Error Handling with Cerberus involves capturing and reviewing the errors throughout the validation process. This is important for debugging and providing feedback to the data source/provider.

Here’s an example:

from cerberus import Validator

schema = {'name': {'type': 'string'}, 'age': {'type': 'integer', 'min': 18}}
v = Validator(schema)

document = {'name': 'Jane Doe', 'age': 'young'}
v.validate(document)
errors = v.errors

Output: {'age': ['must be of integer type']}

This code attempts to validate a document against the schema. However, the ‘age’ field is not an integer, triggering validation errors. The errors property on the Validator object contains the error messages generated during validation.

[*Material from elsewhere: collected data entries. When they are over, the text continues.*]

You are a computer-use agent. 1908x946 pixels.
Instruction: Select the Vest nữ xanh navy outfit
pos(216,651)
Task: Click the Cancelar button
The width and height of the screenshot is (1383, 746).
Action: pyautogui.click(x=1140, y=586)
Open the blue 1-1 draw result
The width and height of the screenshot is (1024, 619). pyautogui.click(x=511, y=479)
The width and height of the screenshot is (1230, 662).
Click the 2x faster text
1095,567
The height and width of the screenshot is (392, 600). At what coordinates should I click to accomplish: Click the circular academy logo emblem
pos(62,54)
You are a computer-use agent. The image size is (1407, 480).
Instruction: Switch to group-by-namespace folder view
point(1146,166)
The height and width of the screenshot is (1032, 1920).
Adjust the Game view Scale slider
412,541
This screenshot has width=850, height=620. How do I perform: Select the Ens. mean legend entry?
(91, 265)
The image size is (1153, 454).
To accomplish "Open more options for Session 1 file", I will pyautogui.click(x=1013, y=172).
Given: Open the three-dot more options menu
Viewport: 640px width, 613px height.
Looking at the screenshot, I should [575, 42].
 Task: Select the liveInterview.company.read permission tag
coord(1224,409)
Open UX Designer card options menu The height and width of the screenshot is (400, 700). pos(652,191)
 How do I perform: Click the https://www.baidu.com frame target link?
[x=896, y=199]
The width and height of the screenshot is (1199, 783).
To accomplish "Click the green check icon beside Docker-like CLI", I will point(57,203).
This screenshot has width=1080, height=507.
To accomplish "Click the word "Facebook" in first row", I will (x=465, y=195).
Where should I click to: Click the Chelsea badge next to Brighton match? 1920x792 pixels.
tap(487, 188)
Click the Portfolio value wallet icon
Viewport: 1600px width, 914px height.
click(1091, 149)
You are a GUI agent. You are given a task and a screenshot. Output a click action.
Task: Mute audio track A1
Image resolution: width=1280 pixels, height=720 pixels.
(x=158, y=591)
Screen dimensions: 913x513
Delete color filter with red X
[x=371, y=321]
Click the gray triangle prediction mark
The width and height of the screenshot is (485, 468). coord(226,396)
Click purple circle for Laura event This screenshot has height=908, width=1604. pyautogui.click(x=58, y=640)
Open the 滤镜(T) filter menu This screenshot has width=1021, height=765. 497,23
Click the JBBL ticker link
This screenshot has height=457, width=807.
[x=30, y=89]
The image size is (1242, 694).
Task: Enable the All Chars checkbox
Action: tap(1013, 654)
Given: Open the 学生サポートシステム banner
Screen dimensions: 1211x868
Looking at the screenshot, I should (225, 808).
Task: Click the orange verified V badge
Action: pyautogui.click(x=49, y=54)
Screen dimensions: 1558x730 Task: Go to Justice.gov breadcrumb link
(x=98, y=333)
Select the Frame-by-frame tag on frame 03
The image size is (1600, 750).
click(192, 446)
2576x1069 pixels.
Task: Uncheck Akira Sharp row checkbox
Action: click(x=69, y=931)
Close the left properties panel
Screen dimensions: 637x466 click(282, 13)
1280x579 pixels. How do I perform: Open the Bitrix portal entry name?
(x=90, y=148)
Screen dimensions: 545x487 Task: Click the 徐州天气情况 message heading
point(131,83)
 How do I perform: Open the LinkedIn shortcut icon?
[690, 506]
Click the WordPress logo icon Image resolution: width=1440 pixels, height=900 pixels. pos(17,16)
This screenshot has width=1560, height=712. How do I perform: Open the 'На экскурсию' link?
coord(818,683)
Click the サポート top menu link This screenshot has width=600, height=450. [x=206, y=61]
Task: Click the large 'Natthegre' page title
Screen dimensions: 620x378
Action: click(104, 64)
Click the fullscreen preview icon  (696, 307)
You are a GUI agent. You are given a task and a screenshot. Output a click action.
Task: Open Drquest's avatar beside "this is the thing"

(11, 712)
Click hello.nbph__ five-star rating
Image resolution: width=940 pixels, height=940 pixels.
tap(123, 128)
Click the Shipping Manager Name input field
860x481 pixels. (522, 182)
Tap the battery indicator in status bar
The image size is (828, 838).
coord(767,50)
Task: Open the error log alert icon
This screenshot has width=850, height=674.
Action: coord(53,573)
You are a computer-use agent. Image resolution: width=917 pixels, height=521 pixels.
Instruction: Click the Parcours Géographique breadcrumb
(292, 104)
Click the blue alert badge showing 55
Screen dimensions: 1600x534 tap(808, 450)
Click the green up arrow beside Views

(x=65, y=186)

Bonus One-Liner Method 5: Validator Shortcuts

Validator Shortcuts method provides a condensed way of handling simple validation in a single line. This method is great for quick checks and inline validation tasks.

Here’s an example:

from cerberus import Validator

is_valid = Validator({'name': {'type': 'string'}}).validate({'name': 'John'})

Output: True

This one-liner creates a Validator object with a schema and immediately validates the document against it. It’s a quick and easy check for simple validation scenarios where you don’t need to reuse the schema or Validator instance.

Summary/Discussion

Method 1: Basic Schema Validation. Easy to understand and implement. Suitable for simple flat data structures. Not ideal for complex nested data or custom validation rules.
Method 2: Handling Nested Structures. Supports complex data scenarios. Requires more detailed schema definitions, which can get cumbersome with very deeply nested structures.
Method 3: Custom Validators. Provides flexibility to define specific behaviors beyond built-in validation. Requires extra effort to create custom functions and may increase complexity.
Method 4: Error Handling. Essential for understanding validation failure reasons. Adds additional steps to catch and handle errors appropriately after validation attempts.
Method 5: Validator Shortcuts. Offers a concise way to validate data. Great for quick checks but lacks the features of full error reporting and reusability.